By chandan on Feb 21, 2006
OpenGrok contains these main packages:
- org.opensolaris.opengrok.analysis: Responsible for analyzing programs, source files, archives like ZIP, tar, documents like man pages, xml and html files, images etc.,
- org.opensolaris.opengrok.index: Builds or updates the Lucene index, recursively going down the directory tree.
- org.opensolaris.opengrok.search: Has utilities that provide interface for search results, matched context etc.
- org.opensolaris.opengrok.history: Abstraction for source code version control.
- org.opensolaris.opengrok.web: Utility routines used by the webapp.
Think of the package as a separate department having engineers (called Analyzers) who are subject matter experts in each type of program or file type. CAnalyzer knows something about C programming language. The ELF Analyzer knows how to read a ELF symbol and string table from an ELF (executable) file.
Central to analysis, is the Analyzer Guru. He knows all the Analyzers by name. Most analyzers sit in static offices. Hiring a new Analyzer for each analysis work was a bit expensive.
When the indexer thinks he needs to analyze a file to be indexed, he calls Analyzer Guru. Analyzer Guru knows exactly who to send the file to. He creates a blank Lucene Document and a FileInputStream and gives it to the appropriate Analyzer. He knows the Analyzers by name, because they would initially tell him the file extensions and magic numbers of file types they are experts in.

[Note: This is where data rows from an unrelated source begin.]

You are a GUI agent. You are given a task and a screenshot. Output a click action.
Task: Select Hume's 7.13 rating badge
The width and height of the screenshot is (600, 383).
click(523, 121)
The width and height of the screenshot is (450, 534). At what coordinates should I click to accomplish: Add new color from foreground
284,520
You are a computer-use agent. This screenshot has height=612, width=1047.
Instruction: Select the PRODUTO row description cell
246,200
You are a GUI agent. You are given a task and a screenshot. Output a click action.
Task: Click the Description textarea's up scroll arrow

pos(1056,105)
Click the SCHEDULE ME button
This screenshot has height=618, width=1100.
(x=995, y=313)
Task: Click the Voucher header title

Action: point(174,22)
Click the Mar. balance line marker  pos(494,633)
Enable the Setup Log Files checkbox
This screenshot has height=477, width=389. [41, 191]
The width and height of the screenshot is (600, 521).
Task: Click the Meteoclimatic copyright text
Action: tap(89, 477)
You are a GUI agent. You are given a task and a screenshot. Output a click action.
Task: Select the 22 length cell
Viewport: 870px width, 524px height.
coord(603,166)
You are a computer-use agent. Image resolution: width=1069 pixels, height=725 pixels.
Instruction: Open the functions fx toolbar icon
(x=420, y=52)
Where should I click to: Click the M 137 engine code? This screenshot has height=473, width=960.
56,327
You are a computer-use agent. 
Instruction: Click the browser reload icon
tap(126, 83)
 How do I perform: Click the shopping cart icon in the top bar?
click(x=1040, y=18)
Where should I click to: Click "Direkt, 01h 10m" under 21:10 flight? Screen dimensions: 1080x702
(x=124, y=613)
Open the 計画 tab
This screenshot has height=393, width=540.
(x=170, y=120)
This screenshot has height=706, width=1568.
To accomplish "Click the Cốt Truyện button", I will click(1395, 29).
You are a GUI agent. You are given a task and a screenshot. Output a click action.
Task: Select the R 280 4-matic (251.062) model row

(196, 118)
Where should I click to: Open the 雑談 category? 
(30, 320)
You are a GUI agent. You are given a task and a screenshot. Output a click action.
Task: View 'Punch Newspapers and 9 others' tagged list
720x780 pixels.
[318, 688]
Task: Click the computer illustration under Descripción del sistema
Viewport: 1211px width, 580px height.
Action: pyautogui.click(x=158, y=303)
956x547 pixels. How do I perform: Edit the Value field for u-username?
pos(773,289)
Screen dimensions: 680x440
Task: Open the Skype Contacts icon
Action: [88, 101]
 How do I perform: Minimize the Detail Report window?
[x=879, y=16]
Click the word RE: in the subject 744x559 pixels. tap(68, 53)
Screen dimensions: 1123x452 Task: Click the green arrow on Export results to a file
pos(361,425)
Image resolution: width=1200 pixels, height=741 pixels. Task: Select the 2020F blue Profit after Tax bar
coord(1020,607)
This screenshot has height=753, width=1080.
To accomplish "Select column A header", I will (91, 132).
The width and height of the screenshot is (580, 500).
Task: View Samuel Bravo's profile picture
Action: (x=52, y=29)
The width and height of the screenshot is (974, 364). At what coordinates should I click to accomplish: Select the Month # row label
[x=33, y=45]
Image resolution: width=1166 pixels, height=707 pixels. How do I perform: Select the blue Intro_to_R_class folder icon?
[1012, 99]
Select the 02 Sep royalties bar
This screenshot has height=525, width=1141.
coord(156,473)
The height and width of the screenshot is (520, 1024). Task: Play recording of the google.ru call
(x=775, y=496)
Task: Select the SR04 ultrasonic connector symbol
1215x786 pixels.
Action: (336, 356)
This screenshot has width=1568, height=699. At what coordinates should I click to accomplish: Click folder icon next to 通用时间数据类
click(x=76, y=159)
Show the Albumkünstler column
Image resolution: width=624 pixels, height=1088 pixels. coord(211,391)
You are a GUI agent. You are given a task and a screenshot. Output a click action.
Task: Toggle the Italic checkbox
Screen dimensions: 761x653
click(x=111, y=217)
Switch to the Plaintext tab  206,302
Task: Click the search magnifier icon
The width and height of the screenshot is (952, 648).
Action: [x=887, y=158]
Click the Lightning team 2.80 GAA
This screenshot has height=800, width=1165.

On getting a document, an Analyzer sends it to his boss (super) to get it filled with more Lucene fields. A boss sends it to his boss, and so on. Higher up the management chain, they do less (specialized) work. For example while CAnalyzer knows a great deal about C keywords and comments and knows how to generate hyper-text cross-reference a C file, his boss Plain Analyzer can only read plain text files. He has poor punctuation skills and ignores most of the punctuation marks that he thinks are unnecessary. He knows what websites and email addresses are, so when he is asked to cross reference a file, he just hyper-links the URLs he can recognize.
Plain Analyzer also does an important job. He out sources finding definitions in a program file to Exuberant Ctags. He sends out the file to exuberant ctags, which tells him exactly what symbols are considered definitions. Plain Analyzer adds that information to the Lucene Document.
His boss, File Analyzer is the boss of the department. Every one reports to him. All he does is to stamp the Lucene document with file date and name and sends it back.
This package quite modular. It can be extended to analyze any program type. To add an Analyzer for a new type of programming language or file type, just extend or copy one of the suitable Analyzers and introduce his name to Analyzer Guru.
To get the version control history Analyzer Guru, calls his old friend the good old History Guru. This guy is much older than Analyzer Guru, and his silky long beard almost touches the ground. He has several assistants called History Readers. They just read the version control log history for a given file and directory. Currently there are assistants who can read Subversion, CVS and SCCS logs. To be able to support a new type of source code version control, just hire a new assistant reader who can read the logs.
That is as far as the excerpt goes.